Buying a home is the largest financial undertaking that most of us will experience. Since it is rare to be able to afford a property outright, taking out a home mortgage loan is seen as the standard way of purchasing a property. A home mortgage loan is a financial product, whereby you agree to borrow a fixed amount of money from a mortgage lender for an agreed period of time. Based on the amount that you would like to borrow, and the money that you yourself are able to put up for the sale of the property, the lender calculates a rate of interest that you must pay on top of your home mortgage loan. In many cases, the mortgage lender offers an introductory interest rate for a certain number of years, followed by interest at their standard variable rate (SVR), which is unique to that lender.

Your home mortgage loan payments would happen monthly, and you can choose to either pay back some of the money borrowed each month plus the interest (‘repayment’ home mortgage loan) or you can just choose to pay back the interest, and then pay the full balance owed at the end of the mortgage term (‘interest-only’ home mortgage loan). You should only choose the second option if you have savings that you are planning to use to pay back the home mortgage loan, or if you have an investment scheme running alongside the home mortgage loan. Otherwise, with the expected rise in house prices, you will find yourself unable to pay back the full sum at the end and may therefore lose the property.
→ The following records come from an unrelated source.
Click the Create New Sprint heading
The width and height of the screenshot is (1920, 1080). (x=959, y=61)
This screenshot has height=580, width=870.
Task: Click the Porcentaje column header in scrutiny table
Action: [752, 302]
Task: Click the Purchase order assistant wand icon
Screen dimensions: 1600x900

Home Mortgage Loan: The Basics


  • The amount of interest that you will have to pay on your home mortgage loan depends on a number of factors, including the amount of money that you wish to borrow, the length of time for which you would like to take out the home mortgage loan, and the amount of money that you have available to put towards the property.
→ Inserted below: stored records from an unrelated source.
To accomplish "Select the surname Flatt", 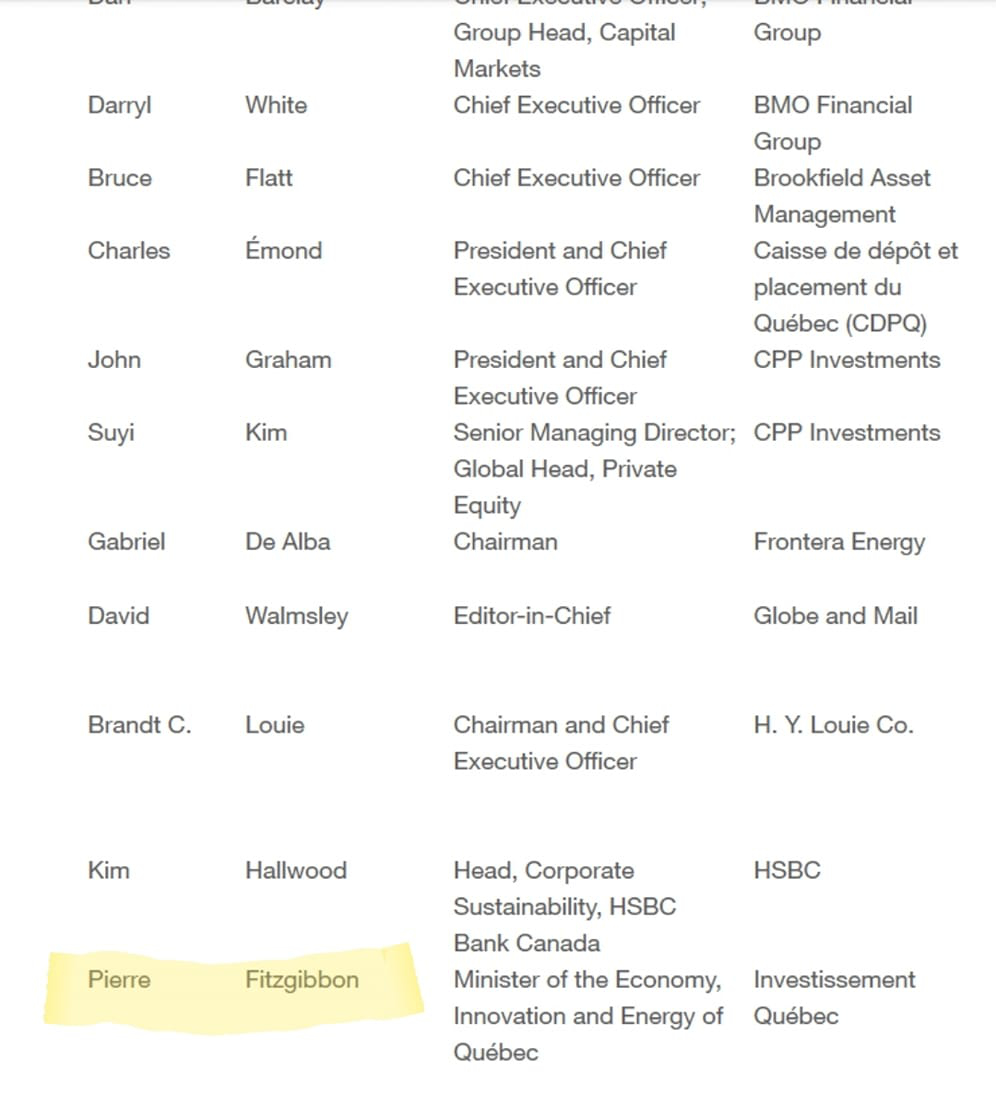I will (x=268, y=178).
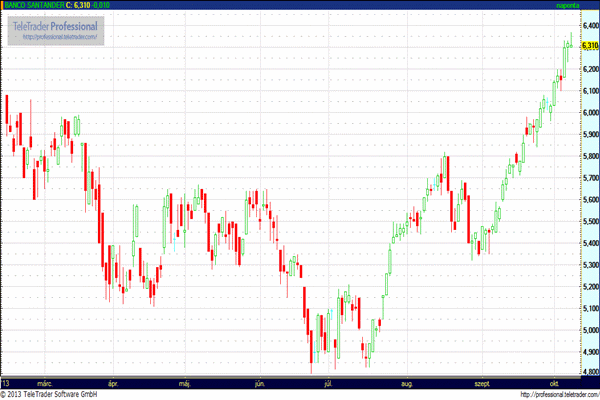Click the TeleTrader Professional logo

(x=56, y=25)
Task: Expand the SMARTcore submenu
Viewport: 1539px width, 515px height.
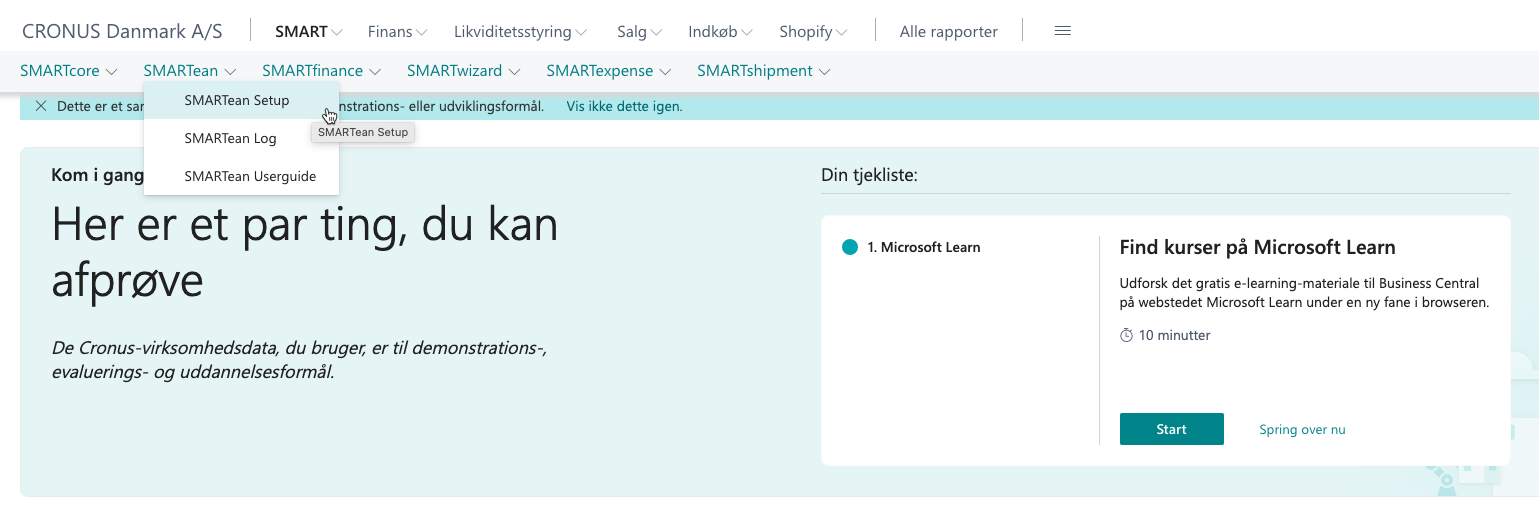Action: coord(68,71)
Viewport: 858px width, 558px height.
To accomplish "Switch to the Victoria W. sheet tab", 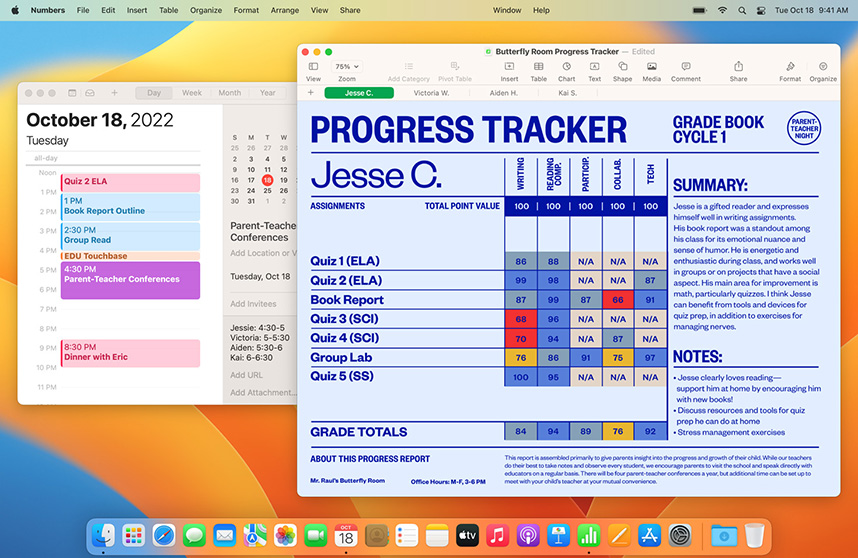I will click(431, 93).
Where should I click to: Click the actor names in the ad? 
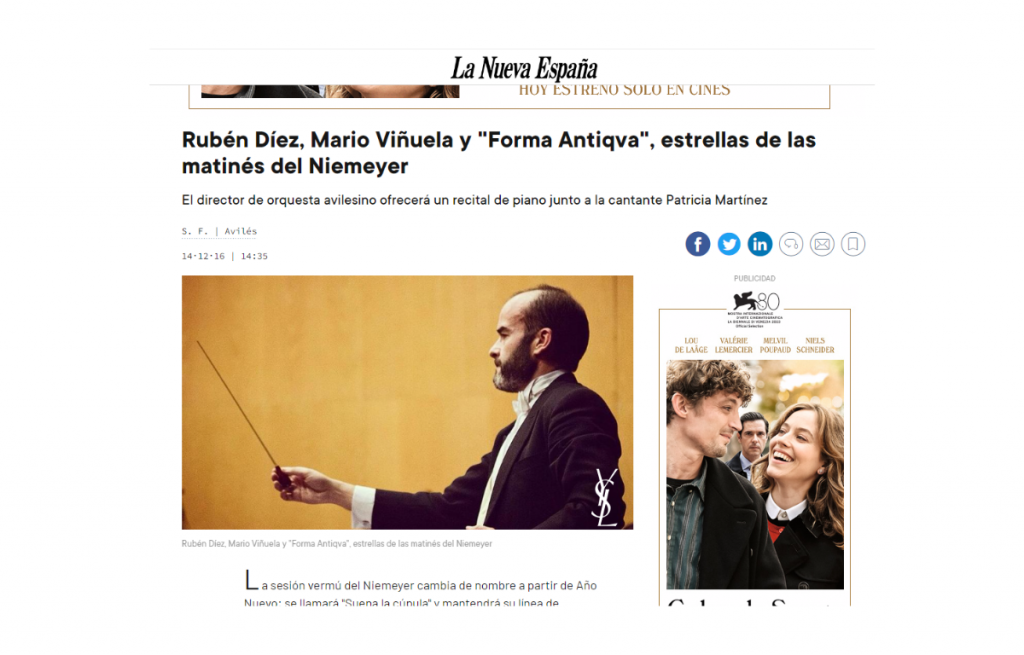click(754, 345)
  • The lender has a series of home mortgage loan products in the market, where they will quote a certain interest rate for a particular ‘loan-to-value’ or ‘LTV’. The LTV is the amount that you wish to borrow, as a percentage of the total purchase price of the property.  For example, if you wished to buy a house costing £100,000 and had a deposit of £20,000, you would need to borrow £80,000 from the lender giving an LTV of 80%
  • Think carefully before choosing to repay only the interest each month, because the sum of money that you actually owe will not get any smaller.  If you are unable to pay back the full value of the home mortgage loan at the end of the mortgage term, the lender is able to sell the house in order to reclaim the money that they lent you.  You should speak to a qualified mortgage adviser before making any final decisions.